*Work task*:
Please repeat the line that has "Select the Line 7 row header" and all lines after it, exactly as they appear, through the end of the entries.

** Source information follows **

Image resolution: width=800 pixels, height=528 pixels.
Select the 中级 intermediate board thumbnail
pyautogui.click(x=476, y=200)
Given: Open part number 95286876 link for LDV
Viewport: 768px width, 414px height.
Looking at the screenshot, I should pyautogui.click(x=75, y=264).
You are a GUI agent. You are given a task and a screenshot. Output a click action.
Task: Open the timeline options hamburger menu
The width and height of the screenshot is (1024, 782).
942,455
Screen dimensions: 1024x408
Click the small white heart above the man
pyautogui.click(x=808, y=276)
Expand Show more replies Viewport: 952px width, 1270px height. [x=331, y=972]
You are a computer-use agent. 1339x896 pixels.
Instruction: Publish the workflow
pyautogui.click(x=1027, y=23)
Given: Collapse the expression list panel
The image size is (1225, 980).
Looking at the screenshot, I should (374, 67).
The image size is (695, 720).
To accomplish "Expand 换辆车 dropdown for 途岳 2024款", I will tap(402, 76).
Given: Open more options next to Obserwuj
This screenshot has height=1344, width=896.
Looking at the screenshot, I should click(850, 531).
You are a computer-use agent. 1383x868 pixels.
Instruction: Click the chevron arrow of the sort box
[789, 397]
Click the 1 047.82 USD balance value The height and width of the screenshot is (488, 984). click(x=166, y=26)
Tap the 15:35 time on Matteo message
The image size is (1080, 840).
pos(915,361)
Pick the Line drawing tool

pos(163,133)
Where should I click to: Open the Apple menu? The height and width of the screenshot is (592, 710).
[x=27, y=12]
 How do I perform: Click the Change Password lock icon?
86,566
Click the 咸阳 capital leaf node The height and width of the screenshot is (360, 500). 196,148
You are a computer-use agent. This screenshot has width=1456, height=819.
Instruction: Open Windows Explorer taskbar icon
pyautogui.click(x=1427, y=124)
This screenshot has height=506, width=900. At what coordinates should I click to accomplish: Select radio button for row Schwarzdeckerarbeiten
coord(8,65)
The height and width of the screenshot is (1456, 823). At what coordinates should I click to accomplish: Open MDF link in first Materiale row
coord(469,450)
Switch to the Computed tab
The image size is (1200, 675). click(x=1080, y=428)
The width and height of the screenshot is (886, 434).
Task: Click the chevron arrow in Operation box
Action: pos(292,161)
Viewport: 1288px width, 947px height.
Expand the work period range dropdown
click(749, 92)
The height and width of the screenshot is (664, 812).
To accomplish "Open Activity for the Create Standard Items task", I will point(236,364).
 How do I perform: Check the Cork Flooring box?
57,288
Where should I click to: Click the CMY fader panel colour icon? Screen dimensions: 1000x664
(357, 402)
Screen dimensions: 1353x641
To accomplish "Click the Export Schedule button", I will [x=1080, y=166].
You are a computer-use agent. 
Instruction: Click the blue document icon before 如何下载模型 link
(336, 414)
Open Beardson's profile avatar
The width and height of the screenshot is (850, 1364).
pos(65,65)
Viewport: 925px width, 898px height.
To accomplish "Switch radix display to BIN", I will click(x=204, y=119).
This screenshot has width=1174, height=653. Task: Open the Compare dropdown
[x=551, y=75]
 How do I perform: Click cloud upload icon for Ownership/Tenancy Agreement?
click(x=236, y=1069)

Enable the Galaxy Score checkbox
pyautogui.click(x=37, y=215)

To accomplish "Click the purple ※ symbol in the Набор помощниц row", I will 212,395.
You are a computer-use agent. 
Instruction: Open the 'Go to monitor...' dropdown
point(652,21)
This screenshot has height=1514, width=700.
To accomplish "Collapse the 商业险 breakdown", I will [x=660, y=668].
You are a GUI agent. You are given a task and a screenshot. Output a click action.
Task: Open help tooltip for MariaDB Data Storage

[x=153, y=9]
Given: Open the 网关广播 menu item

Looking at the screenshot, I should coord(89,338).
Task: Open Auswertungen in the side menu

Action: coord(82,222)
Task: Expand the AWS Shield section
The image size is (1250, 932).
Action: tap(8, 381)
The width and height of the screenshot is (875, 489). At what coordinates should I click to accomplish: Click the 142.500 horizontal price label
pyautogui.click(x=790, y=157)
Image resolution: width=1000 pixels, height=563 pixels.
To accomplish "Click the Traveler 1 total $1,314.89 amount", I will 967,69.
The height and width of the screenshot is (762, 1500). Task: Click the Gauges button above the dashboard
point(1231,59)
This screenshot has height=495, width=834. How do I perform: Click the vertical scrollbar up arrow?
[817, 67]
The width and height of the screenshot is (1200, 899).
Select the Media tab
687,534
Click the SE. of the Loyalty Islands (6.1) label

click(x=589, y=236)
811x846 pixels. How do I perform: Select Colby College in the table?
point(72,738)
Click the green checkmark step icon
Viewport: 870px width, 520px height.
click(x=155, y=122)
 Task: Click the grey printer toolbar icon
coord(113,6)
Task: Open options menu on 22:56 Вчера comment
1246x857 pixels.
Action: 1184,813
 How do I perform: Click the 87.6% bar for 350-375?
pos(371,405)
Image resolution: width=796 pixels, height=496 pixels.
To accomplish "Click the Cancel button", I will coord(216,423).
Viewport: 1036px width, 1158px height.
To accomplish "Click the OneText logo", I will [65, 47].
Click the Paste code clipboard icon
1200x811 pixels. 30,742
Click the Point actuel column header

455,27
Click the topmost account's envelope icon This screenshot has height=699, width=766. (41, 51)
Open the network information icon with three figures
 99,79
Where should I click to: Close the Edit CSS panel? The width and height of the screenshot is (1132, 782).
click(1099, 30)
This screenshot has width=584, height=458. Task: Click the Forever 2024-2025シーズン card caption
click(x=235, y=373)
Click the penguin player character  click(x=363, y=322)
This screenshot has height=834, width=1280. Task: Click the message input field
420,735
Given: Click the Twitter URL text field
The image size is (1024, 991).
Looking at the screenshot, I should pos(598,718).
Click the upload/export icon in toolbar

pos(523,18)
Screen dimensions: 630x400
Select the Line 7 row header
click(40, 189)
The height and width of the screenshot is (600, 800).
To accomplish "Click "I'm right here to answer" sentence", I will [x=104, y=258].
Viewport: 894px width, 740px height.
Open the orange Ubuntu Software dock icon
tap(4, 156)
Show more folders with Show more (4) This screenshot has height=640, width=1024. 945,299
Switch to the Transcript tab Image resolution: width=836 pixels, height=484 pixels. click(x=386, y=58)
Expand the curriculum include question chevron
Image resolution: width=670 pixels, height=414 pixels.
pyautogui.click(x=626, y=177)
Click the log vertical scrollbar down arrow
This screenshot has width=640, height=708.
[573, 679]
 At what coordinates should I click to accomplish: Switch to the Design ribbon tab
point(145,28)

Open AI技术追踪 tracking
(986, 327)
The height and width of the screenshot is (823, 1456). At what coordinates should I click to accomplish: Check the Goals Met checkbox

** End of Source information **

*Exercise response*:
Select the Line 7 row header
click(40, 189)
The height and width of the screenshot is (600, 800).
To accomplish "Click "I'm right here to answer" sentence", I will [x=104, y=258].
Viewport: 894px width, 740px height.
Open the orange Ubuntu Software dock icon
tap(4, 156)
Show more folders with Show more (4) This screenshot has height=640, width=1024. 945,299
Switch to the Transcript tab Image resolution: width=836 pixels, height=484 pixels. click(x=386, y=58)
Expand the curriculum include question chevron
Image resolution: width=670 pixels, height=414 pixels.
pyautogui.click(x=626, y=177)
Click the log vertical scrollbar down arrow
This screenshot has width=640, height=708.
[573, 679]
 At what coordinates should I click to accomplish: Switch to the Design ribbon tab
point(145,28)

Open AI技术追踪 tracking
(986, 327)
The height and width of the screenshot is (823, 1456). At what coordinates should I click to accomplish: Check the Goals Met checkbox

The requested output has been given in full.